Output all the data exactly. Pictures do not belong in the copy.

(Stored data)
- - - -
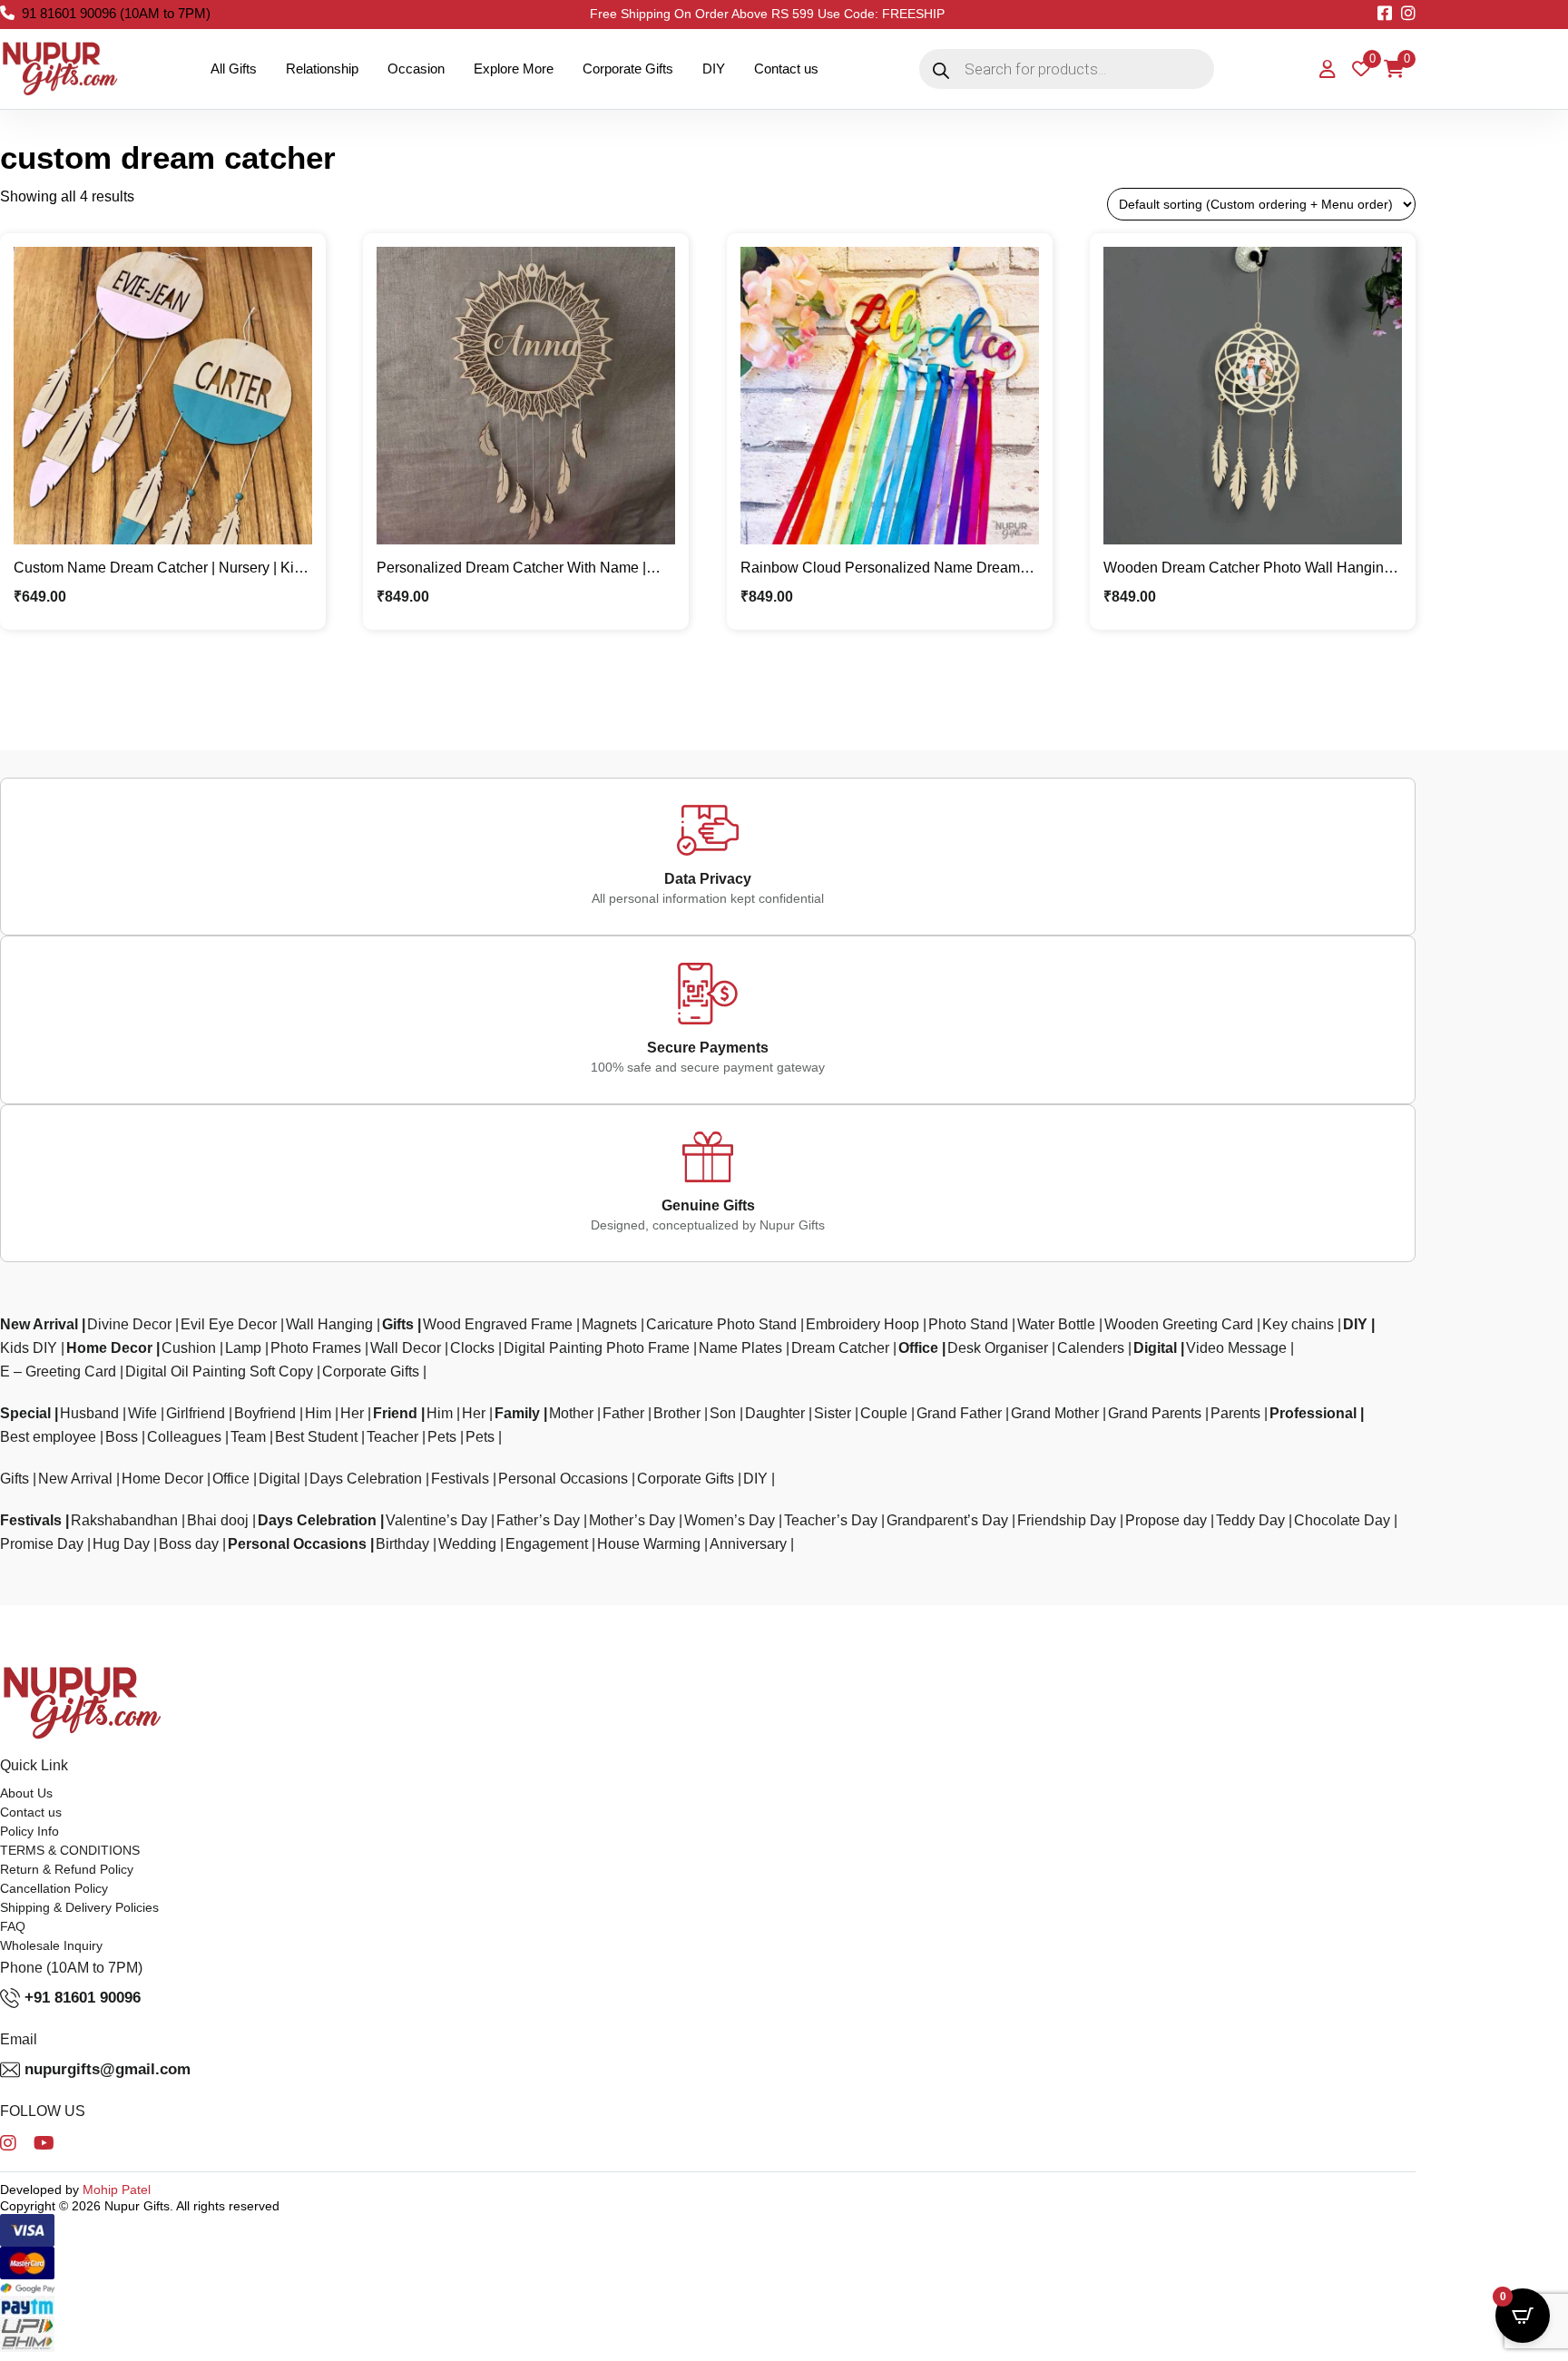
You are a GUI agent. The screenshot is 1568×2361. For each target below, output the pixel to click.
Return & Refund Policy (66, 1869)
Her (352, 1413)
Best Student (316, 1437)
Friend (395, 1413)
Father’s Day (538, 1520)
- - - -
- FINISHED EXERCISE -
You are a GUI agent. The screenshot is 1568×2361. For each target below, output the pixel to click.
Return & Refund Policy (66, 1869)
Her (352, 1413)
Best Student (316, 1437)
Friend (395, 1413)
Father’s Day (538, 1520)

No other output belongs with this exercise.